In the upper part of FIG. 2, the amount of toner transfer at _t1 and the degree of toner reverse transfer at _t2 are modeled blotted against the latent image potential.

In the toner transfer stage, the amount of toner transferred from the toner carrier to the electrostatic image holder is as shown by curve 1 shown by a broken line in FIG. The slope of this curve is approximately equal to the slope of the curve when the alternating bias voltage that periodically repeats Vmin and Vmax at a low frequency is not applied as described above. This slope is large, and the amount of toner transfer tends to be saturated at an intermediate value between V _L and V _D , resulting in poor halftone image reproduction and poor gradation. The second broken line curve shown in FIG. 2 represents the establishment of the degree of toner reverse transition.

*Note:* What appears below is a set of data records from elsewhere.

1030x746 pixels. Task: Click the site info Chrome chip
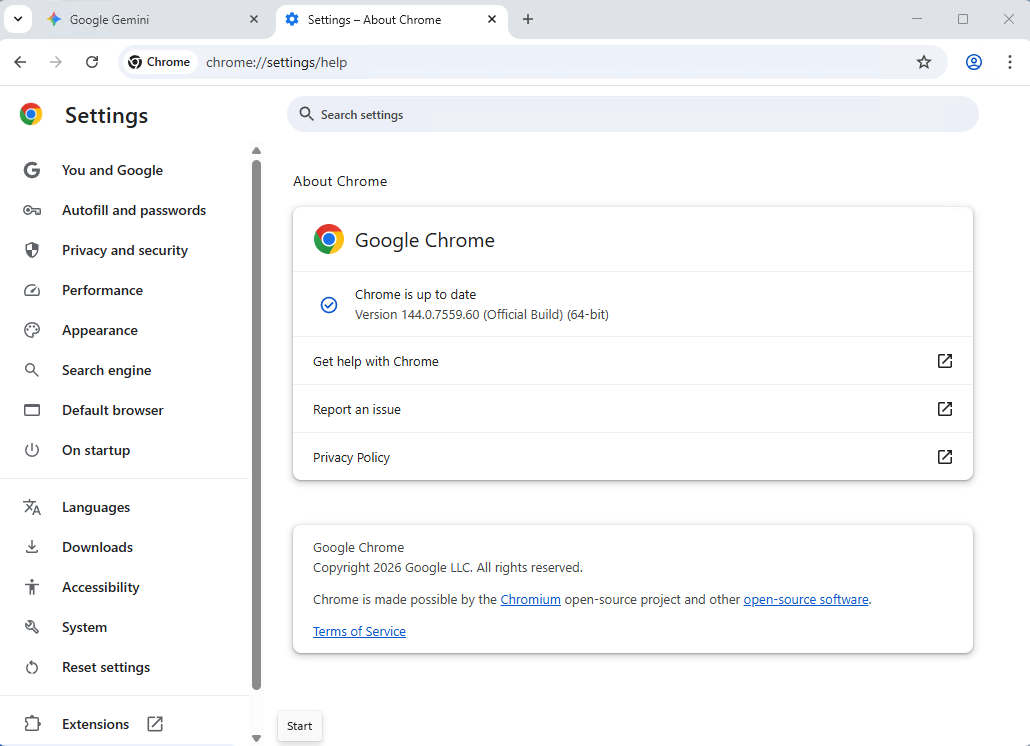(x=159, y=62)
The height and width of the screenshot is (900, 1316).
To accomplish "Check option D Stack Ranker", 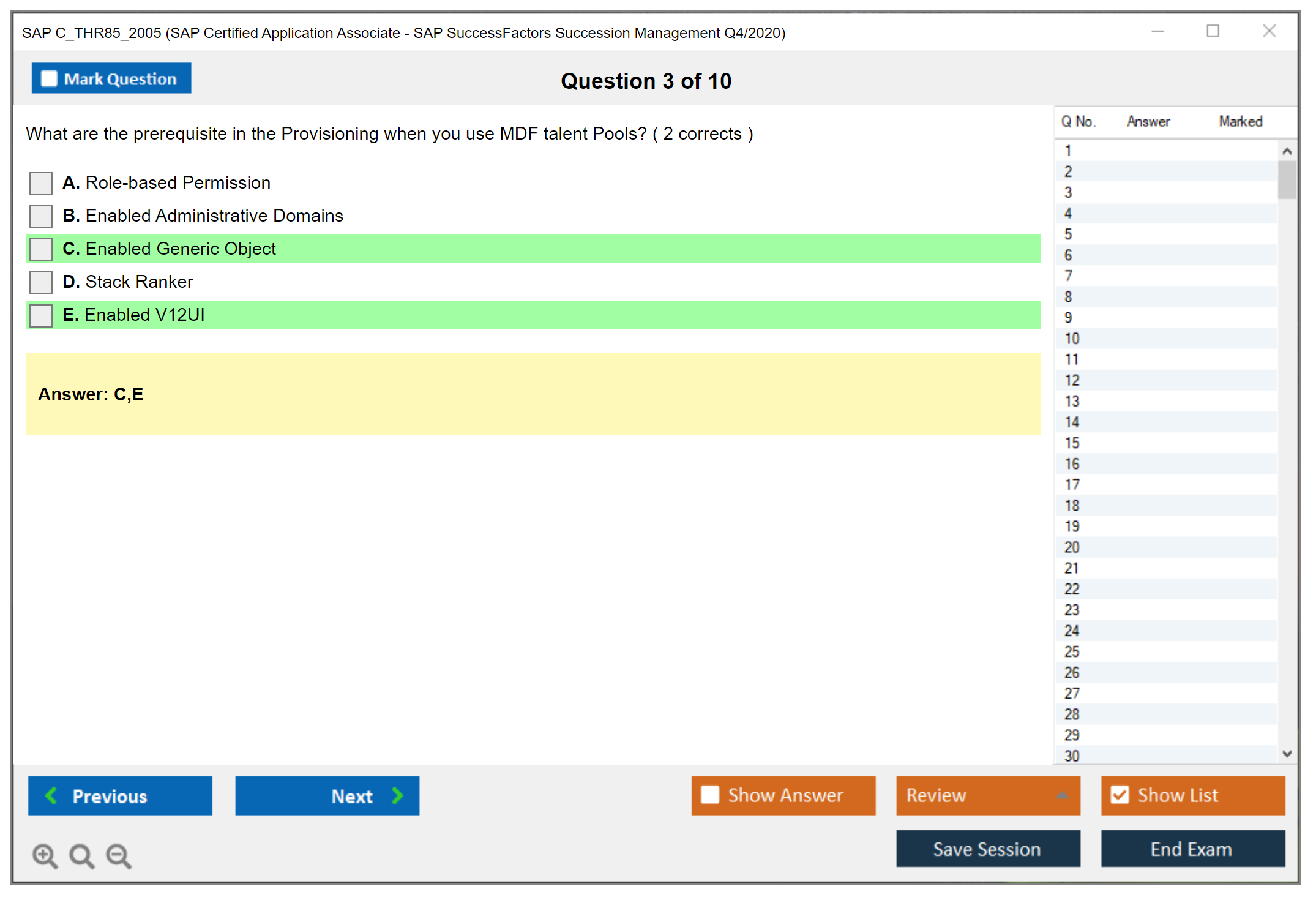I will [x=41, y=282].
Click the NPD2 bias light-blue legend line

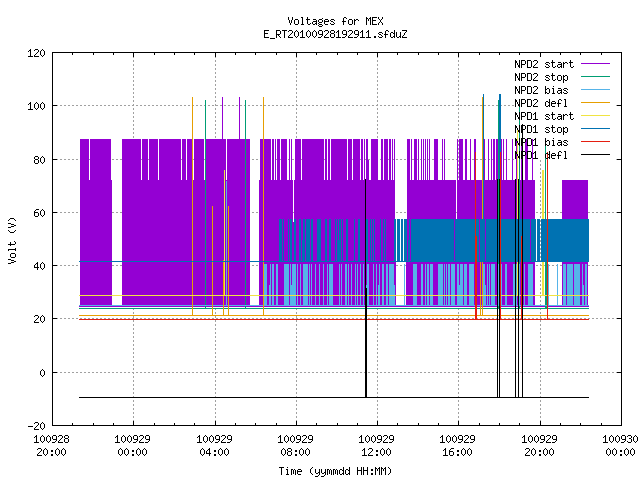click(595, 90)
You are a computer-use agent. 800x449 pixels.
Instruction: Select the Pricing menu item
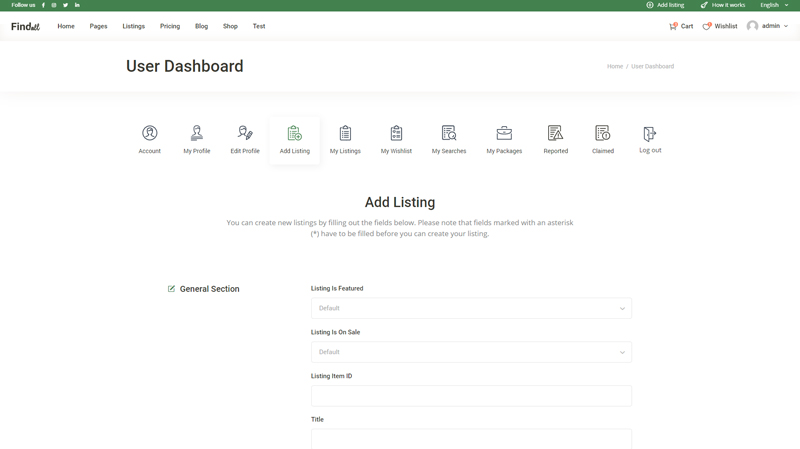(x=170, y=26)
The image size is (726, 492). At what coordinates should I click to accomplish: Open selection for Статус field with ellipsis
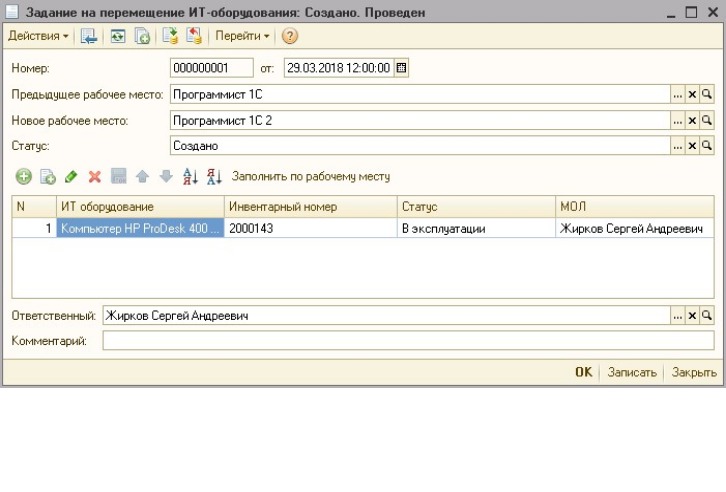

One of the features of the developing method according to the present invention is that the toner transfer stage and the toner reverse transfer stage are alternately repeated, and a second feature is that towards the latter half of the developing process, The purpose of this invention is to change the strength of the electric field acting in the gap between the toner carrier and the electrostatic image holder, that is, the development gap, in a unique manner by the method described below. In other words, by adjusting the electric field strength, the transfer of toner can be controlled, and the amount of transferred toner, which ultimately transfers and adheres to the surface of the electrostatic image holder and contributes to development, can be controlled by adjusting the electric field strength. The purpose is to achieve a phenomenon in which the toner transfer amount changes in a small slope and is almost uniform from V _L to V _D by convergence according to the potential, as shown by curve 3 in FIG. Therefore, in the non-image area, the final toner adhesion is virtually non-existent, while toner adhesion to the halftone image area is an excellent visible image with extremely high gradation in accordance with the surface potential. is obtained.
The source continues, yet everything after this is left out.